Foghorn Stringband is an old-time string band from Portland, Oregon, United States. They are considered one of the finest old-time string bands on the West Coast. They are noted for "intense dedication to the sources" of the old time tradition. Their music is billed as "a blend of high-spirited Appalachian dance music tying in sounds of traditional mountain fiddle tunes." Their interpretation of old time is played with the energy and edginess of punk rock, while at the same time showing a tremendous degree of technical finesse.

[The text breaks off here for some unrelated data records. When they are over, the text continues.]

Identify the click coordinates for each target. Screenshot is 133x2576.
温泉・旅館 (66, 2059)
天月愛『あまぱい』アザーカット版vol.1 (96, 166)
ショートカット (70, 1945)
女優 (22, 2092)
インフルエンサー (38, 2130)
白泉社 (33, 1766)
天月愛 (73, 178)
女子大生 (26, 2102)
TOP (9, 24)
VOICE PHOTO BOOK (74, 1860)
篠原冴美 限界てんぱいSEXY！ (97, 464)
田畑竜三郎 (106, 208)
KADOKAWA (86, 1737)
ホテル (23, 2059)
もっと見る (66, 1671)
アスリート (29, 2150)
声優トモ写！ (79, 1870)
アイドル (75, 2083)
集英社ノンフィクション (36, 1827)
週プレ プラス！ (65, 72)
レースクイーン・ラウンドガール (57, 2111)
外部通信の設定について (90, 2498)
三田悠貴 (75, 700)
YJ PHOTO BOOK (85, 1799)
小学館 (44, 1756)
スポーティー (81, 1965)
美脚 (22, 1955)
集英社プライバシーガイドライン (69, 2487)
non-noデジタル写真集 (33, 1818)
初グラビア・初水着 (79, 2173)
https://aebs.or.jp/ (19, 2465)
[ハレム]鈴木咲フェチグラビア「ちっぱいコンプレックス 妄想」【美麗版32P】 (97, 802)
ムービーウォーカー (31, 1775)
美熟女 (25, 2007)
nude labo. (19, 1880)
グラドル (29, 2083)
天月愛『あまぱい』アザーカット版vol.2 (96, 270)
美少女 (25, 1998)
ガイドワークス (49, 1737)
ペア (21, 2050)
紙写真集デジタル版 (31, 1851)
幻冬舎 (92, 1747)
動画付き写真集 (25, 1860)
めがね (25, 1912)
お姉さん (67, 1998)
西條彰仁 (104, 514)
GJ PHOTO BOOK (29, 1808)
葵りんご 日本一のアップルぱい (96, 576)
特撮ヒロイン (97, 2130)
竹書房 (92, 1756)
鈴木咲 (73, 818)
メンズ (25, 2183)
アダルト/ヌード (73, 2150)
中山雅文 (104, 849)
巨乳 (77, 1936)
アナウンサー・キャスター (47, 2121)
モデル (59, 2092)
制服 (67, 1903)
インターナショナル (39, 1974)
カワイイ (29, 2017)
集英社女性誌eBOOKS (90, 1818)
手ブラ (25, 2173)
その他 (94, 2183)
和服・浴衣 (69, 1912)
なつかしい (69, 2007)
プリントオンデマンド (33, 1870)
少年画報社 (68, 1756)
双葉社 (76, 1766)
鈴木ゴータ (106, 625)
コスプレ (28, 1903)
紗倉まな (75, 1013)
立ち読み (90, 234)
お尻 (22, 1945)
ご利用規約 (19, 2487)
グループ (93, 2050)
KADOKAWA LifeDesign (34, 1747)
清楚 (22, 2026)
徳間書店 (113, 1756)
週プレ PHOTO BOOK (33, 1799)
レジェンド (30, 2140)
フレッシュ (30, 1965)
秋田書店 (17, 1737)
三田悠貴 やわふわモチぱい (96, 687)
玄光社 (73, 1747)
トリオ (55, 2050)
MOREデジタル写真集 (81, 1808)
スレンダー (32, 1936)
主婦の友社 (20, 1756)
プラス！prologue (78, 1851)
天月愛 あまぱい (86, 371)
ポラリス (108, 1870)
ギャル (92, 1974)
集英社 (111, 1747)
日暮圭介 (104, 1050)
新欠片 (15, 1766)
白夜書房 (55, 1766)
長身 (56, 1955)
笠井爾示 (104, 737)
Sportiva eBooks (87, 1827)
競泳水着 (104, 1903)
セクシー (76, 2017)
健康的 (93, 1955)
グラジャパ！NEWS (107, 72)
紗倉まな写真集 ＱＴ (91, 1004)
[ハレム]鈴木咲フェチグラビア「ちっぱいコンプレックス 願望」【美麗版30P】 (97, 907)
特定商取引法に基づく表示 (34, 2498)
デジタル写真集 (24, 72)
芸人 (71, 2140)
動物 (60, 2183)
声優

The group has performed at festivals all over the world, including at the Shetland Folk Festival in Shetland, UK, the Orkney Folk Festival in Orkney, UK, and in Ireland, Denmark, Finland and Malaysia. U.S. appearances include the Berkeley Old Time Music Convention, the Alaska Folk Festival, and the Sacajawea Bluegrass Festival.

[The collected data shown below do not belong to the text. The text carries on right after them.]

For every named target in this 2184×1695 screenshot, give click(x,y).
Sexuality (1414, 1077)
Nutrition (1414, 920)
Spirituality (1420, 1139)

Members of the group also perform as the Foghorn Duo (mandolin and fiddle) and the Foghorn Trio (mandolin, fiddle, and Nadine Landry on guitar). Foghorn Stringband also performs with Dirk Powell as the Dirk Powell Band.

==History==
The founding members of the band met at The National Oldtime Fiddlers' Contest in Weiser, Idaho in 2000. The band was originally named Foghorn Leghorn and the lineup consisted of Stephen "Sammy" Lind on fiddle and vocals, P. T. Grover, Jr., on banjo, Caleb Klauder on mandolin and vocals, and Brian Bagdonas on bass. Rhythm guitarist and singer Kevin Sandri joined later, replacing the original part-time fifth member of the group, guitarist Jesse Withers. This lineup was in place from 2001 to approximately 2008, and is featured on albums: Rattlesnake Tidal Wave (2002), Reap What You Sow, Weiser Sunrise, and Boombox Square Dance. In 2008 - 2009 Lind and Klauder toured as a duo and released the album Lonesome Song under the name Foghorn Duo. The lineup changed back to a full string band from 2009 - 2011, with Patrick Lind on rhythm guitar and vocals, Peter Leone on banjo and vocals, and Nadine Landry on bass and vocals. While the full string band recorded during this era there are no released albums. At times, Lind, Klauder, and Landry toured together as a trio and released the album Sud de la Louisiane under the name Foghorn Trio in 2011. In the winter of 2011, Reeb Willms joined the band on vocals and guitar. The current lineup of the band from 2011 to present is Stephen "Sammy" Lind on fiddle, banjo, and vocals, Caleb Klauder on mandolin, fiddle, and vocals, Nadine Landry on bass and vocals, and Reeb Willms on rhythm guitar and vocals. There are three recordings from this current iteration: Outshine the Sun (2012), Devil in the Seat (2015), and Rock Island Grange (2018).

==Discography==
In September 2002, the group changed its name to Foghorn Stringband and recorded an album Rattlesnake Tidal Wave, which they self-released on their own Foghorn Music label in November 2002. Another self-released album, Reap What You Sow, came out in August 2004. Like many other modern string bands, Foghorn moved to a major label, releasing its third album, Weiser Sunrise, on pop label Nettwerk America in August 2005. Boombox Squaredance is a collection of outtakes from the Reap What You Sow sessions released in spring 2007. Lonesome Song by the Foghorn Duo was released in 2008. Sud de la Louisiane by the Foghorn Trio was released in October 2011. Outshine The Sun was released by The Foghorn Stringband in September 2012 and Devil in the Seat was released in January 2015. Rock Island Grange was released in 2018.

==Solo work==
Caleb Klauder also performs country music with his Caleb Klauder Country Band, and has released three albums: Dangerous Mes and Poisonous Yous (2007) Western Country (2010), and Innocent Road was released in 2016 and features Reeb Willms on guitar and vocals. Klauder is also a member of Jesse Lége, Joel Savoy & The Cajun Country Revival.
Nadine Landry and Stephen "Sammy" Lind tour occasionally as a duo, and released an album under their names called Grandad's Favorite. Lind also released two educational old-time fiddle DVDs.
Reeb Willms and Caleb Klauder also tour occasionally as a duo and have released an album called Oh Do You Remember in 2012.